Task description> The answer must be the full listing, retyped exactly.

Material for the task>
====

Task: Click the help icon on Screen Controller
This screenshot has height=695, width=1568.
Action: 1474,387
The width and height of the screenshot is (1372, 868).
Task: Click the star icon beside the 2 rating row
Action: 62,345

====

Response below>
Task: Click the help icon on Screen Controller
This screenshot has height=695, width=1568.
Action: 1474,387
The width and height of the screenshot is (1372, 868).
Task: Click the star icon beside the 2 rating row
Action: 62,345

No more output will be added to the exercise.